(SUPPLIED ENTRIES)
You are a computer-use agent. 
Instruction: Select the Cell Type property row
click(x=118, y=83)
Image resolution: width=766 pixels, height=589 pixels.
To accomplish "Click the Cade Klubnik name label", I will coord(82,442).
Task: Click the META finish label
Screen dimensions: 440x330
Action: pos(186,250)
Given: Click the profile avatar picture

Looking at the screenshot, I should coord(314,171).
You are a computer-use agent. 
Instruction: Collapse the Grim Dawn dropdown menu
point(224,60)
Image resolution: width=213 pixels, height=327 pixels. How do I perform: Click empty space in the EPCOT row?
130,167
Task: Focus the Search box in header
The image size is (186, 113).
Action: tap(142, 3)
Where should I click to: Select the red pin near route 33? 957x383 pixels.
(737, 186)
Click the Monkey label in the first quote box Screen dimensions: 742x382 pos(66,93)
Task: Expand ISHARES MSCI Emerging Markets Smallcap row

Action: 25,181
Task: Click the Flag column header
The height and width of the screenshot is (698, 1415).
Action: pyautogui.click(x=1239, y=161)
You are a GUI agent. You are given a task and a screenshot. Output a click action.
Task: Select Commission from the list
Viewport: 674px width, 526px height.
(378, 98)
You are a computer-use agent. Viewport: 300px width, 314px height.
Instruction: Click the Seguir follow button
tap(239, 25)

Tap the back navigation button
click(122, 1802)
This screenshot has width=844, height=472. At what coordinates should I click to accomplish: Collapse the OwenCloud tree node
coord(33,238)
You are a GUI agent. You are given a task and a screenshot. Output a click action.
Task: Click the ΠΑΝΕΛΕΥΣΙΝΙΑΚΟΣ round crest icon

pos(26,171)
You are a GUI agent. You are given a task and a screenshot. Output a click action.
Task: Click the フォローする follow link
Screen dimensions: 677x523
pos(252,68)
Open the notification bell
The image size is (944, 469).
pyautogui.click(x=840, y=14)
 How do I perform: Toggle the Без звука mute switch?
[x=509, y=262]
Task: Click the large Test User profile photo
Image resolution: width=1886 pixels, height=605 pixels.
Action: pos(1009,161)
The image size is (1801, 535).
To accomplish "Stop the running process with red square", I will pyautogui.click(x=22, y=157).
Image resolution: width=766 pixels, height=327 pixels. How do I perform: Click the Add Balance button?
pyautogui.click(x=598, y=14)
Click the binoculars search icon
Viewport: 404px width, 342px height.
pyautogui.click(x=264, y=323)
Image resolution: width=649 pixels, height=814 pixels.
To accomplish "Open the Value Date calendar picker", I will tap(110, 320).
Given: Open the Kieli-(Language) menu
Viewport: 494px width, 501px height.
(End SUPPLIED ENTRIES)
GOAL OF THE EXERCISE ▸
Write out each line exactly, as it is shown above.

WRITTEN ANSWER ▸
You are a computer-use agent. 
Instruction: Select the Cell Type property row
click(x=118, y=83)
Image resolution: width=766 pixels, height=589 pixels.
To accomplish "Click the Cade Klubnik name label", I will coord(82,442).
Task: Click the META finish label
Screen dimensions: 440x330
Action: pos(186,250)
Given: Click the profile avatar picture

Looking at the screenshot, I should coord(314,171).
You are a computer-use agent. 
Instruction: Collapse the Grim Dawn dropdown menu
point(224,60)
Image resolution: width=213 pixels, height=327 pixels. How do I perform: Click empty space in the EPCOT row?
130,167
Task: Focus the Search box in header
The image size is (186, 113).
Action: tap(142, 3)
Where should I click to: Select the red pin near route 33? 957x383 pixels.
(737, 186)
Click the Monkey label in the first quote box Screen dimensions: 742x382 pos(66,93)
Task: Expand ISHARES MSCI Emerging Markets Smallcap row

Action: 25,181
Task: Click the Flag column header
The height and width of the screenshot is (698, 1415).
Action: pyautogui.click(x=1239, y=161)
You are a GUI agent. You are given a task and a screenshot. Output a click action.
Task: Select Commission from the list
Viewport: 674px width, 526px height.
(378, 98)
You are a computer-use agent. Viewport: 300px width, 314px height.
Instruction: Click the Seguir follow button
tap(239, 25)

Tap the back navigation button
click(122, 1802)
This screenshot has width=844, height=472. At what coordinates should I click to accomplish: Collapse the OwenCloud tree node
coord(33,238)
You are a GUI agent. You are given a task and a screenshot. Output a click action.
Task: Click the ΠΑΝΕΛΕΥΣΙΝΙΑΚΟΣ round crest icon

pos(26,171)
You are a GUI agent. You are given a task and a screenshot. Output a click action.
Task: Click the フォローする follow link
Screen dimensions: 677x523
pos(252,68)
Open the notification bell
The image size is (944, 469).
pyautogui.click(x=840, y=14)
 How do I perform: Toggle the Без звука mute switch?
[x=509, y=262]
Task: Click the large Test User profile photo
Image resolution: width=1886 pixels, height=605 pixels.
Action: pos(1009,161)
The image size is (1801, 535).
To accomplish "Stop the running process with red square", I will pyautogui.click(x=22, y=157).
Image resolution: width=766 pixels, height=327 pixels. How do I perform: Click the Add Balance button?
pyautogui.click(x=598, y=14)
Click the binoculars search icon
Viewport: 404px width, 342px height.
pyautogui.click(x=264, y=323)
Image resolution: width=649 pixels, height=814 pixels.
To accomplish "Open the Value Date calendar picker", I will tap(110, 320).
Given: Open the Kieli-(Language) menu
Viewport: 494px width, 501px height.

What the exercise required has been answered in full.